### Job
Extract each line of the material below that contains the string "Select", and copy each line in full.

···

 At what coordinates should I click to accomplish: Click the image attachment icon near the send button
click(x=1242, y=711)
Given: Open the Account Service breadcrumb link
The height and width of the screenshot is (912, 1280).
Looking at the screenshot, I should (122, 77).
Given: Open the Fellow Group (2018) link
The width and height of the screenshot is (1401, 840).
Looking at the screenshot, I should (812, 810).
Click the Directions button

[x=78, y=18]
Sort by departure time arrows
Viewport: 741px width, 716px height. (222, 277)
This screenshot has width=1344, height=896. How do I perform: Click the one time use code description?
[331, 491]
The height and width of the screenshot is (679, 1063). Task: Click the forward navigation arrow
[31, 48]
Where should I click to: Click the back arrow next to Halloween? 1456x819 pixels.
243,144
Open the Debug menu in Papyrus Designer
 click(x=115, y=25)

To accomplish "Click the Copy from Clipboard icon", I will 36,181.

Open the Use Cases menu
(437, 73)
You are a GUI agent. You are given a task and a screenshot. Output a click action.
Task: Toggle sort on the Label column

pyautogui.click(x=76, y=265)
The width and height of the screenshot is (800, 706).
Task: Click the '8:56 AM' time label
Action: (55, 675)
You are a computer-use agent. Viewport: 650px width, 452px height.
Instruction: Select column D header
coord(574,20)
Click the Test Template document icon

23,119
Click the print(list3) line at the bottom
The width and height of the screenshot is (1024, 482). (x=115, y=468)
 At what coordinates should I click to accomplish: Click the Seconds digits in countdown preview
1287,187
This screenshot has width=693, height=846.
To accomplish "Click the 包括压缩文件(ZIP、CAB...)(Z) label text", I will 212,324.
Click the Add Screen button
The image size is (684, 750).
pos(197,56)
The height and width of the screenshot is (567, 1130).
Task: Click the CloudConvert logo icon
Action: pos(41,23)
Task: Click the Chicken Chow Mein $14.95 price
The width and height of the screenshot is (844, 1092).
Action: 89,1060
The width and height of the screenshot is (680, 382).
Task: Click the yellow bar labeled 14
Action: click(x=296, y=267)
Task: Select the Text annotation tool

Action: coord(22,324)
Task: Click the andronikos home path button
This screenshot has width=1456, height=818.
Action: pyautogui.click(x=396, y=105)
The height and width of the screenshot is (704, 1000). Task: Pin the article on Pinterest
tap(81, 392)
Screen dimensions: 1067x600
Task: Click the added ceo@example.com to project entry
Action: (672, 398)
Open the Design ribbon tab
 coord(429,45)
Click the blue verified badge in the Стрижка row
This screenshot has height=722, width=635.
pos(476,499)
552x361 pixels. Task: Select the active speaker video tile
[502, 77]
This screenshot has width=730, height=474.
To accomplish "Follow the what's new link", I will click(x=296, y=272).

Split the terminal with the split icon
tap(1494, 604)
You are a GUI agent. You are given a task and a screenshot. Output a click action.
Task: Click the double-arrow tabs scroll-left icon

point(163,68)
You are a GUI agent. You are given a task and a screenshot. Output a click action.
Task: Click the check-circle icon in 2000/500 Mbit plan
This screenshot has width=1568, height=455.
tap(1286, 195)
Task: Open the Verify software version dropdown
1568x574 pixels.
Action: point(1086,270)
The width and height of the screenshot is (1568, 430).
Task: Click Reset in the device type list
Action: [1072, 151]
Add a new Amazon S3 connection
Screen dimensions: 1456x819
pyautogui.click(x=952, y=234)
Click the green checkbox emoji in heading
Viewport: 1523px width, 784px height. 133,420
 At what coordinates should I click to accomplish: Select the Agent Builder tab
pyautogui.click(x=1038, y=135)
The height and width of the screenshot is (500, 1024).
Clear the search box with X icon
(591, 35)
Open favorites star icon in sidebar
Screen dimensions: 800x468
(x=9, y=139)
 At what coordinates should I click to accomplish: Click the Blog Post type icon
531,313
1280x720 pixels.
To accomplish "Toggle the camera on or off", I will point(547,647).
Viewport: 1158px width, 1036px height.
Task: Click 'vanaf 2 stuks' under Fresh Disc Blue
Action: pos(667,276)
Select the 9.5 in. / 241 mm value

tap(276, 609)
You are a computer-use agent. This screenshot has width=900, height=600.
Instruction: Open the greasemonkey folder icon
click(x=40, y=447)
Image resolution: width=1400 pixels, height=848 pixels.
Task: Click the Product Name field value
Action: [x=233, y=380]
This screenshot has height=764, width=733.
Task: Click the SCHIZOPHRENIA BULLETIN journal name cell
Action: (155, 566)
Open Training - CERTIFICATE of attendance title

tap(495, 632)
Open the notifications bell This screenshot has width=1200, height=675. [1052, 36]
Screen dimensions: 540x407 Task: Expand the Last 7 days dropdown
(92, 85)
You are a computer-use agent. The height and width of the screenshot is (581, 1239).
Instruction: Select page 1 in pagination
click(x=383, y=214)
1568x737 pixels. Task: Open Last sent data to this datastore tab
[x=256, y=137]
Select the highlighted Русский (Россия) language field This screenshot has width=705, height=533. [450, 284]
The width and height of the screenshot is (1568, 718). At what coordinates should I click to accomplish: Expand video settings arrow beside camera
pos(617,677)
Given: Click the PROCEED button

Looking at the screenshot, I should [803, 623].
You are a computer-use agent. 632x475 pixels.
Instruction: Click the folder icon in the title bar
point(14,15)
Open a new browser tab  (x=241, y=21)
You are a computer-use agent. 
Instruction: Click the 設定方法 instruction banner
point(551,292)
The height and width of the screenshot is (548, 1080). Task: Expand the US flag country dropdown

···

### Response to this exercise
Instruction: Select column D header
Task: Select the Text annotation tool
552x361 pixels. Task: Select the active speaker video tile
 At what coordinates should I click to accomplish: Select the Agent Builder tab
Select the 9.5 in. / 241 mm value
Instruction: Select page 1 in pagination
Select the highlighted Русский (Россия) language field This screenshot has width=705, height=533. [450, 284]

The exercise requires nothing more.